Top of Records provided

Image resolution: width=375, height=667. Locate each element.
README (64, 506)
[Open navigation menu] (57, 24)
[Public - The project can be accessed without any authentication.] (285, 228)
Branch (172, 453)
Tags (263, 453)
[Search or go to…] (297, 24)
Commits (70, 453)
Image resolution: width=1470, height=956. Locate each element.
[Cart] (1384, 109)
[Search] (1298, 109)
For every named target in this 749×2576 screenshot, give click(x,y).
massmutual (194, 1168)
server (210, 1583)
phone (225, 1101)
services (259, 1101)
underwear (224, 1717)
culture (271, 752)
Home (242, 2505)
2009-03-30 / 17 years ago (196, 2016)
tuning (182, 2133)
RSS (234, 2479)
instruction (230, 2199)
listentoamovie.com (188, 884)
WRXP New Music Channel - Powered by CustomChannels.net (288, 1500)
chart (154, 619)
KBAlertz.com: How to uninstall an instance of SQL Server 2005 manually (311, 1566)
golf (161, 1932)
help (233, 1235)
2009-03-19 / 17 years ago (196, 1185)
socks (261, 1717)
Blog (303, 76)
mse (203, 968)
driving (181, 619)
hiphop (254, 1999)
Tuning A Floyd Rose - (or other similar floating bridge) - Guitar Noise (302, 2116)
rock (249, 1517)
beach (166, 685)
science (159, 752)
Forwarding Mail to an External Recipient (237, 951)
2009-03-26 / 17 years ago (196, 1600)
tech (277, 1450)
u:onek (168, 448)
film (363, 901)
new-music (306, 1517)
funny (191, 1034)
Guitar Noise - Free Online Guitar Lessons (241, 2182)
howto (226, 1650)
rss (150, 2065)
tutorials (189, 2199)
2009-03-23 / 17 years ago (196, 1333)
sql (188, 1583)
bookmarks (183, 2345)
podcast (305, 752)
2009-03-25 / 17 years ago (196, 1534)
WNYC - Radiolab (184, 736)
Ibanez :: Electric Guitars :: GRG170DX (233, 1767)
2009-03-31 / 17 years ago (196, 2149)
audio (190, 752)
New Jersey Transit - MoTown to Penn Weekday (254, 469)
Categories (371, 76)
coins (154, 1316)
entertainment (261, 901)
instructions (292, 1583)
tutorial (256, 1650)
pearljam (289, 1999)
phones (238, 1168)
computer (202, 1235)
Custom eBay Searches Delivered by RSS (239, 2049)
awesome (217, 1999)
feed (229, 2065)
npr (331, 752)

Bottom of Records provided

#### Work to complete
Using the records above, restate word for word the lines from the one with "instruction (230, 2199)" through the one with "Tuning A Floyd", both included.

#### Expected output
instruction (230, 2199)
listentoamovie.com (188, 884)
WRXP New Music Channel - Powered by CustomChannels.net (288, 1500)
chart (154, 619)
KBAlertz.com: How to uninstall an instance of SQL Server 2005 manually (311, 1566)
golf (161, 1932)
help (233, 1235)
2009-03-19 / 17 years ago (196, 1185)
socks (261, 1717)
Blog (303, 76)
mse (203, 968)
driving (181, 619)
hiphop (254, 1999)
Tuning A Floyd Rose - (or other similar floating bridge) - Guitar Noise (302, 2116)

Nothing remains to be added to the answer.